Directions:
1. From the post about QinQ and MTU, copy everything from "As for MTU that's" down to "I can tell.".
2. List every vendor or product brand named in the post about QinQ and MTU.

=== Page extract ===

You have a strange setup. First off, I have never worked with MicroTik, so if they do something weird, I can't help with that. My experience with QinQ is with a telecom company providing a connection to a customer over fibre. Since fibre has so much bandwidth, it's usually split before reaching the customer. The first method it to use different wavelengths, with an optical filter located near the customer. Then QinQ (C tag)¹ is used to separate different customers. Depending on the connection, the 2nd VLAN (S tag) can be used to further subdivide the bandwidth or passed on to the customer. In the jobs I worked on, there was a media converter to convert between fibre and Ethernet and used the 2nd VLAN to connect it to a Cisco router, which then provided IP over Ethernet to the customer. So, I'm surprised you'd have QinQ on the WAN.
As for MTU that's determined by whatever the interface is configured for. As I mentioned earlier, VLAN tags do not affect that, since they're ahead of the Ethertype field. On my own network, while I can set the MTU on the native LAN, I can't on the VLAN. It just follows whatever the native LAN provides. I also checked adding a VLAN and found I can only add them to an interface, not on top of another VLAN. You found similar with the bridge. It's just not something pfSense can do, as far as I can tell.

=== Records provided ===

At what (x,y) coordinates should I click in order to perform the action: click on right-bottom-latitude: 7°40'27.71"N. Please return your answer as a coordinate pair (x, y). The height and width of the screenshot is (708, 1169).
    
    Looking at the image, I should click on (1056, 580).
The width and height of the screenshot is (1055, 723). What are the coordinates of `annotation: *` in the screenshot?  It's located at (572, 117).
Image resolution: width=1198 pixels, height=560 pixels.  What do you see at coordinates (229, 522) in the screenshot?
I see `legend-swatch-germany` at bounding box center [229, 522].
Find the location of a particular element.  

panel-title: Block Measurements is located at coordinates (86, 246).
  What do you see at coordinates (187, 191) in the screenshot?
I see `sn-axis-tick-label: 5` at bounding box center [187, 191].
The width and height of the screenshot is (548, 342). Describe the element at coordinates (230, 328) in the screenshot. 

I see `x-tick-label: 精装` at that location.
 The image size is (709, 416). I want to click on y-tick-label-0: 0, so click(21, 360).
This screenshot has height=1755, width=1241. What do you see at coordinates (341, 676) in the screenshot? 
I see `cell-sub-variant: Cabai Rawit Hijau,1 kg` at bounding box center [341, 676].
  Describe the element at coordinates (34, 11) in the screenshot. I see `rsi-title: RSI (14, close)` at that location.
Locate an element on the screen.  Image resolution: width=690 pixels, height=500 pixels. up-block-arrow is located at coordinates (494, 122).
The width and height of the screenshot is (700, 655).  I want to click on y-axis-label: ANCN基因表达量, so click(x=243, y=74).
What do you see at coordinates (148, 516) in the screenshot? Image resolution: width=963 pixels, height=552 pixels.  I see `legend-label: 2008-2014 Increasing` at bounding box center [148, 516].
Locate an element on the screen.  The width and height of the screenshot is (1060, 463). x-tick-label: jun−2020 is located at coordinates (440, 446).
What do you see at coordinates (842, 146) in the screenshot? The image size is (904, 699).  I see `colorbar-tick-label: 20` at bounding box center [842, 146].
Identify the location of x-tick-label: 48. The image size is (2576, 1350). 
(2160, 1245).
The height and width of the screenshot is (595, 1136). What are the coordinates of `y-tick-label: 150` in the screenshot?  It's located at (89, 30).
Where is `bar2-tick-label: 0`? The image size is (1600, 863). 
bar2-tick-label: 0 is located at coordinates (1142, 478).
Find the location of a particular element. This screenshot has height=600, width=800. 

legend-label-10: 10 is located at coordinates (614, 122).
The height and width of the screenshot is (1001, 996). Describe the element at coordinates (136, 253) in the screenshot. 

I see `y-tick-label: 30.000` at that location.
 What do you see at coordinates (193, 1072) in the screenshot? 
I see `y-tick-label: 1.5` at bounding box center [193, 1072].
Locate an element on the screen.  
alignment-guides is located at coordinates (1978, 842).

===

Solutions to the exercise:
1.
As for MTU that's determined by whatever the interface is configured for. As I mentioned earlier, VLAN tags do not affect that, since they're ahead of the Ethertype field. On my own network, while I can set the MTU on the native LAN, I can't on the VLAN. It just follows whatever the native LAN provides. I also checked adding a VLAN and found I can only add them to an interface, not on top of another VLAN. You found similar with the bridge. It's just not something pfSense can do, as far as I can tell.

2.
- MicroTik
- Cisco
- pfSense